▶ [DATA FOR THIS TASK]
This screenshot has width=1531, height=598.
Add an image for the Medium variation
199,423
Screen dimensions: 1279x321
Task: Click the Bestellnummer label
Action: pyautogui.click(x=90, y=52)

▶ [REQUIRED WORK] Convert the records above into a Markdown table with two columns, Row and Line, where each line goes in its own row with a row number and blank lines are left out.

▶ [THE RESULT]
| Row | Line |
|---|---|
| 1 | This screenshot has width=1531, height=598. |
| 2 | Add an image for the Medium variation |
| 3 | 199,423 |
| 4 | Screen dimensions: 1279x321 |
| 5 | Task: Click the Bestellnummer label |
| 6 | Action: pyautogui.click(x=90, y=52) |